[Saved entries]
Start of Block
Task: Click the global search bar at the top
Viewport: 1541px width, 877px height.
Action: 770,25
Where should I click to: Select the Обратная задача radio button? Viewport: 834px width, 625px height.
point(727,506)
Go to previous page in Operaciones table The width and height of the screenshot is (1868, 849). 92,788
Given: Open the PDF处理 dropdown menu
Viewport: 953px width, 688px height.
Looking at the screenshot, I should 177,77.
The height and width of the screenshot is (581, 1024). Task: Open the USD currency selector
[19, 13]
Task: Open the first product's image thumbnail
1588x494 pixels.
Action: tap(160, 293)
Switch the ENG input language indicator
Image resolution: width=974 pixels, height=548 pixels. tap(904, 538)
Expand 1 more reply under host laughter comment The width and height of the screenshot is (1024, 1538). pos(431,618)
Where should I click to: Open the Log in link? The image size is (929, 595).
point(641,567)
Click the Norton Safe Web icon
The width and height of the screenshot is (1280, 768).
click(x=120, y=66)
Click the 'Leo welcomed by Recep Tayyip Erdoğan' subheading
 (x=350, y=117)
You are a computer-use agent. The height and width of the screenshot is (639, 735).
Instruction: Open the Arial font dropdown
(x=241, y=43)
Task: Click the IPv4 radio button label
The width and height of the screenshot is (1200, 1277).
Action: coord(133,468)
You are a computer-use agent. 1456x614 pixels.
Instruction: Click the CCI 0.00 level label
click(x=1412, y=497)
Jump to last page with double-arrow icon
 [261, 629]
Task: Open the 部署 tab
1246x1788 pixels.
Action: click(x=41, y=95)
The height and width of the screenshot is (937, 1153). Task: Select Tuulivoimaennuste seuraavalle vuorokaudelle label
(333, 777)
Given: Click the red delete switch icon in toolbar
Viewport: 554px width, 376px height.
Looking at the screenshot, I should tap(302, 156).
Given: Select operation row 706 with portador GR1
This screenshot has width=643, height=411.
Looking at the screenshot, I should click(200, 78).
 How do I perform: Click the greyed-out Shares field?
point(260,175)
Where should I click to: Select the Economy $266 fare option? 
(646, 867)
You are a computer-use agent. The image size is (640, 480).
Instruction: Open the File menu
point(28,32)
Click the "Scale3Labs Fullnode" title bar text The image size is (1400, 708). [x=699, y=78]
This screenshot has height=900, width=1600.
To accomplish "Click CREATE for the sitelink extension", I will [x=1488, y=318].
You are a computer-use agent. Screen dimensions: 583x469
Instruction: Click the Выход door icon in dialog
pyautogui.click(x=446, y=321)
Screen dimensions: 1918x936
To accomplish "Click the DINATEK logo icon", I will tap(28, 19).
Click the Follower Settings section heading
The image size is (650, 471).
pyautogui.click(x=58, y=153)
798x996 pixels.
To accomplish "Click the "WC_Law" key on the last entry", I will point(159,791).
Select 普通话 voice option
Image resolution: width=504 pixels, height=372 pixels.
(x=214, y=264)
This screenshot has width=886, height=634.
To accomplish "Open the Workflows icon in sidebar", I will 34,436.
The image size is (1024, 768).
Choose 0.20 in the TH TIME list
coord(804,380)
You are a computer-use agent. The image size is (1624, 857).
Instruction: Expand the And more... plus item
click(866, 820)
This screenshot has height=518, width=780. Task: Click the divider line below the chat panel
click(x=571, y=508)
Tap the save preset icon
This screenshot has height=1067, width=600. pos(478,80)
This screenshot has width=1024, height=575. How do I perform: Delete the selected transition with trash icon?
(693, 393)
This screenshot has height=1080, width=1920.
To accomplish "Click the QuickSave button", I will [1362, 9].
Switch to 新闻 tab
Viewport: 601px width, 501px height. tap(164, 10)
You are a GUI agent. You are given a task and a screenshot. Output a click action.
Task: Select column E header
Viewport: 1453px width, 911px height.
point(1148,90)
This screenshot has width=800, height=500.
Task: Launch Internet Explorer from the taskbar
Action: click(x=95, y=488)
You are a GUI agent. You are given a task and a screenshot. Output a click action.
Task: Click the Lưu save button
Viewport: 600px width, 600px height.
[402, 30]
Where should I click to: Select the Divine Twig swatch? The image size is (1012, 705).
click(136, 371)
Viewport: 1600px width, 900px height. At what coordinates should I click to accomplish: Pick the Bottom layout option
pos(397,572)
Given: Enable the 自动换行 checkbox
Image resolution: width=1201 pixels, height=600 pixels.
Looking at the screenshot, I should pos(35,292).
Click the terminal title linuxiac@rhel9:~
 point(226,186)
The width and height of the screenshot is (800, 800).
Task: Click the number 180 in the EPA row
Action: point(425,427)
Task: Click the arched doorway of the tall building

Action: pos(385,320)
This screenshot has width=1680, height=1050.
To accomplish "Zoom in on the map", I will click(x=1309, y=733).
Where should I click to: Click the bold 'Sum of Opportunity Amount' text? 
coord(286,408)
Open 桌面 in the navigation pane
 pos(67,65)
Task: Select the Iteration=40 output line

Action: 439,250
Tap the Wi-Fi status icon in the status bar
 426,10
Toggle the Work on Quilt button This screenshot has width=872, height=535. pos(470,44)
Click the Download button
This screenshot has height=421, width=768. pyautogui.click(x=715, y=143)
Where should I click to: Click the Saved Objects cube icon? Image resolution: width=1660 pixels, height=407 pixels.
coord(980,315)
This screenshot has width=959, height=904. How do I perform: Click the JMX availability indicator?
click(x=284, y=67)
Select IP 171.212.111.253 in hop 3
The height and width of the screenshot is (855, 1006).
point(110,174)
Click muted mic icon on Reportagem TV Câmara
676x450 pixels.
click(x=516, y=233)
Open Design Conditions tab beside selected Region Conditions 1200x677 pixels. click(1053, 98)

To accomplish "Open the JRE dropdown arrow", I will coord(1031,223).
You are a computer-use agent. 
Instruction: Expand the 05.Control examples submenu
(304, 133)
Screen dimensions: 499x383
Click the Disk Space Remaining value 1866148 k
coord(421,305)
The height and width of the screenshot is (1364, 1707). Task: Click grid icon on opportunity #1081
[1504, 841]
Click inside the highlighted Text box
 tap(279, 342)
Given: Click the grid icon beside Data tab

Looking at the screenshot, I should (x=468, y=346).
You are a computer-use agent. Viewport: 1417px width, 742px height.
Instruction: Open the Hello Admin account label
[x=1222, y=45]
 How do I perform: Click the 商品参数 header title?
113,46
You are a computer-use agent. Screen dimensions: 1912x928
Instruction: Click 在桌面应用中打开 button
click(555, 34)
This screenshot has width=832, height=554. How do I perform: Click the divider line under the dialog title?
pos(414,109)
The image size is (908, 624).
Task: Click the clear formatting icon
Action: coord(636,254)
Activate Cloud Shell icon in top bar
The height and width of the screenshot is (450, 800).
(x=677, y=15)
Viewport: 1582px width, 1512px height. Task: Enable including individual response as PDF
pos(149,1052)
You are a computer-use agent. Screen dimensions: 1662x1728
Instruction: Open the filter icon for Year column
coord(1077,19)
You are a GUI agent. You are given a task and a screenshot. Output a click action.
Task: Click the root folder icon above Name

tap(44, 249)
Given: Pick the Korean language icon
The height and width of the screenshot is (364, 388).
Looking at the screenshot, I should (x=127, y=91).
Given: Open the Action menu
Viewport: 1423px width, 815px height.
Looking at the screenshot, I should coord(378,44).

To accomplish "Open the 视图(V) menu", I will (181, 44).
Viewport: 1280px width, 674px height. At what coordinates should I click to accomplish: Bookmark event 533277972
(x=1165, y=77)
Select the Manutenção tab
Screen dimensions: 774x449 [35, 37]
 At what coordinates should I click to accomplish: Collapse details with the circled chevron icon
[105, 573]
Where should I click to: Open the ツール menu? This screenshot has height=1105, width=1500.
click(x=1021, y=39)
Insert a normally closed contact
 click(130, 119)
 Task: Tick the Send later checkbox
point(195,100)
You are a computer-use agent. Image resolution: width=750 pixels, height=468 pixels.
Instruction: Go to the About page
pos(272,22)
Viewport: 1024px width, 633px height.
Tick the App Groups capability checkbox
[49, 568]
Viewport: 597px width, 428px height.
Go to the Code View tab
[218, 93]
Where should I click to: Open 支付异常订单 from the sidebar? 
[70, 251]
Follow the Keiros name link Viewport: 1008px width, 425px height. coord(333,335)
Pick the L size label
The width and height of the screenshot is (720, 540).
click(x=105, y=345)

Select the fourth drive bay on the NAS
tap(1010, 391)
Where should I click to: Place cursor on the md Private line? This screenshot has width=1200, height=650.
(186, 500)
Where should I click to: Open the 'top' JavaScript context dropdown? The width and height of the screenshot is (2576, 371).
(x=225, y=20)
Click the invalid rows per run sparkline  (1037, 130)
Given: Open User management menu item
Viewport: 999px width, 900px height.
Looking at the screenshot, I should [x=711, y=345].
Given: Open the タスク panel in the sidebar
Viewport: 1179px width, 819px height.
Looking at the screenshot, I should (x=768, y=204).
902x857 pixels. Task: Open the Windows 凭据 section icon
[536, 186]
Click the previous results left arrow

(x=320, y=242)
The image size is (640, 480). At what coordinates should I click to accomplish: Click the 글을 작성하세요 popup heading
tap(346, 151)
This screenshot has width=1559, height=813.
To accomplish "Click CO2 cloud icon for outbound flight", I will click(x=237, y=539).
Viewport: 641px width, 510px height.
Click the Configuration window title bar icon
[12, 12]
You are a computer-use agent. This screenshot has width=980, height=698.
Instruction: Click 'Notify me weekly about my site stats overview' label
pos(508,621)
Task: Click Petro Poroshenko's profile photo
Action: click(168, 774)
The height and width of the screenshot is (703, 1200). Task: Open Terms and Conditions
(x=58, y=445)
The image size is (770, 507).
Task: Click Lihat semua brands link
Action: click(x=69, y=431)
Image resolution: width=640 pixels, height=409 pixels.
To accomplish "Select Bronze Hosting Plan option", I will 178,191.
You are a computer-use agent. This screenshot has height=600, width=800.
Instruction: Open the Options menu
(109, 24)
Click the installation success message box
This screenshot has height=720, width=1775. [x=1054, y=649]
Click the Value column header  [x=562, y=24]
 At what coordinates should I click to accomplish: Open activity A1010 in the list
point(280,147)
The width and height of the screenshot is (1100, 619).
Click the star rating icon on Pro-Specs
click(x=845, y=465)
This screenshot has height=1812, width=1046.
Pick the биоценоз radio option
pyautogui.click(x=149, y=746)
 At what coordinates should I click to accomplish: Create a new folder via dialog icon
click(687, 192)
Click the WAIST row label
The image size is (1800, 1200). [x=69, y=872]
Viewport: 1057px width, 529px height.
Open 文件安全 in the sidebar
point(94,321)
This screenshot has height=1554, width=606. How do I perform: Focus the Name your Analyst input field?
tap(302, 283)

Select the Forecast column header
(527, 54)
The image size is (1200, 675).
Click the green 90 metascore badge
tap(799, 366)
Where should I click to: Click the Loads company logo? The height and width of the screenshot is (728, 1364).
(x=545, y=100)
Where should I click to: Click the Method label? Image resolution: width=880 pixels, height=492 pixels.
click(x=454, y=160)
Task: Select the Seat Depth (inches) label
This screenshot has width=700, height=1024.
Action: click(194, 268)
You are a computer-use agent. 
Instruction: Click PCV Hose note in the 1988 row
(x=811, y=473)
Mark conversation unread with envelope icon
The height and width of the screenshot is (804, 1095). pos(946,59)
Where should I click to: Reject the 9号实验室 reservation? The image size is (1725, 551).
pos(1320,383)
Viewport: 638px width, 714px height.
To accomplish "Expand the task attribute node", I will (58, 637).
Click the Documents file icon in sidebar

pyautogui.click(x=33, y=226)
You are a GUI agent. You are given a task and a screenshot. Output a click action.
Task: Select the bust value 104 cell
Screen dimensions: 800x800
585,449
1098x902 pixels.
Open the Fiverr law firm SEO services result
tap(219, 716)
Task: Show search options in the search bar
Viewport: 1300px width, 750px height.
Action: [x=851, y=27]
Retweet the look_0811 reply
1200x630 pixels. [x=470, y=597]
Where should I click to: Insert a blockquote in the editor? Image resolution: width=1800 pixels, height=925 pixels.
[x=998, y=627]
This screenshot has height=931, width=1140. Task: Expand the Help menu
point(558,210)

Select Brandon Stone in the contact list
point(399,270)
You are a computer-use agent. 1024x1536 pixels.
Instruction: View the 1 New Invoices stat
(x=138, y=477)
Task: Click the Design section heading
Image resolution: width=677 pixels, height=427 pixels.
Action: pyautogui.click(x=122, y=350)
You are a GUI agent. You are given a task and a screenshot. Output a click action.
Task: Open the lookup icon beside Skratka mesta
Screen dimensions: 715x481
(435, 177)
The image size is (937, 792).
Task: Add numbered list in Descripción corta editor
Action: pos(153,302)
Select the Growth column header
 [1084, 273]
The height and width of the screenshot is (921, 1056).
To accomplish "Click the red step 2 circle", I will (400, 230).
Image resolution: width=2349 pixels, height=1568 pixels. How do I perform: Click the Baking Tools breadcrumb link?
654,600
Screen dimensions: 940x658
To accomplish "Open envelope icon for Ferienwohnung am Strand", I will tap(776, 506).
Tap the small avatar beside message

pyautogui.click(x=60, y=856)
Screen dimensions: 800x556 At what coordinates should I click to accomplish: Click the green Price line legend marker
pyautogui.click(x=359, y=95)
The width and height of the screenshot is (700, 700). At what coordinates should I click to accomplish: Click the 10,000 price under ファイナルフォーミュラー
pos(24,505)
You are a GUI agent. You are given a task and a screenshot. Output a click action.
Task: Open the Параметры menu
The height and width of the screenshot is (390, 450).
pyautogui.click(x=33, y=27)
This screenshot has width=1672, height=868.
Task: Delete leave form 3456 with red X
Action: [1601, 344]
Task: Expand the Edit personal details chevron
End of Block
AIM OF THE TASK →
Here the output must be the lines above from the line with "You are a computer-use agent. The image size is (640, 480)." to the line with "798x996 pixels.", both included, duplicated word for word and nothing else.

ANSWER FOR THIS EXERCISE →
You are a computer-use agent. The image size is (640, 480).
Instruction: Open the File menu
point(28,32)
Click the "Scale3Labs Fullnode" title bar text The image size is (1400, 708). [x=699, y=78]
This screenshot has height=900, width=1600.
To accomplish "Click CREATE for the sitelink extension", I will [x=1488, y=318].
You are a computer-use agent. Screen dimensions: 583x469
Instruction: Click the Выход door icon in dialog
pyautogui.click(x=446, y=321)
Screen dimensions: 1918x936
To accomplish "Click the DINATEK logo icon", I will tap(28, 19).
Click the Follower Settings section heading
The image size is (650, 471).
pyautogui.click(x=58, y=153)
798x996 pixels.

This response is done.